The stage was a flatbed trailer connected to a Pep+ branded Semi. Pep+ is PepsiCo’s environmental sustainability project.


“This thing has crazy power relative to a diesel truck. It’s fast to accelerate, it’s fast to brake, it’s really a step change improvement in what it’s currently like to drive a semi truck. It’s got three times the power of any diesel truck on the road right now.”
Elon Musk
Ok, Mr. Elon, let’s put that to the test. In the video package, Musk shows the Semi with a flatbed loaded with concrete barrier blocks. It is easily passing other trucks on what is to be an uphill section of interstate highway. So that’s a win in what was promised, a beast of a truck that would make drivers excited.
Reverse-hung doors on a road tractor??? Are we trusting the cameras to give a perfect view while backing?
The doors are another issue. Can we call them driver’s side doors if they are not beside the driver’s seat? Also, can the driver let down the side window to talk to a guard or shipping personnel? Can the driver hand paperwork down to someone from that central seating position?
Turn radius is another thing I’m worried about. The cab is very close to the trailer once hooked up. While great for aerodynamics and fuel economy, it’s terrible for tight backing situations.

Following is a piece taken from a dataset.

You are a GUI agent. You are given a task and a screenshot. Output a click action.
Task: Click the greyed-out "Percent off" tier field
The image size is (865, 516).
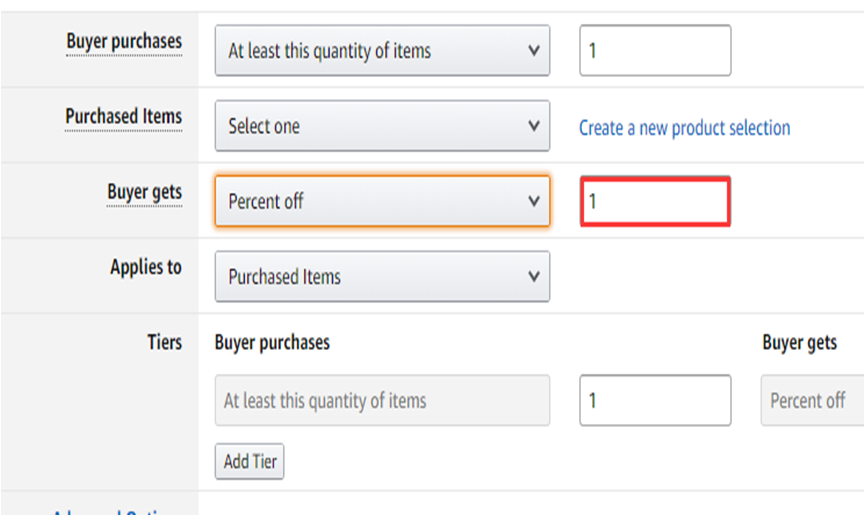(812, 400)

Drivers need to be able to go past a 90° angle when backing in tight docks that were designed before the 70-foot tractor-trailer. While it looks great for large modern distribution centers where you have room for big maneuvers, taking a Tesla Semi into an older facility could be troublesome.
Finally, for a truck that large to not have driver accommodations, like a sleeping bunk, really is a let down. A fold-down bed would fit in the cab, in my opinion. I hope they did not have to cut weight in driver comfort amenities to make room for the battery system.
All in all, I think the Tesla Semi does what it is designed to do and that is warehouse-to-warehouse freight moves. I do not see this truck in its current iteration being viable for inner city freight or production material deliveries.
Maybe in the next Tesla Semi generation, we might get some changes from the real world use feedback from the PepsiCo drivers. And hopefully a Falcon rocket powered ejection seat…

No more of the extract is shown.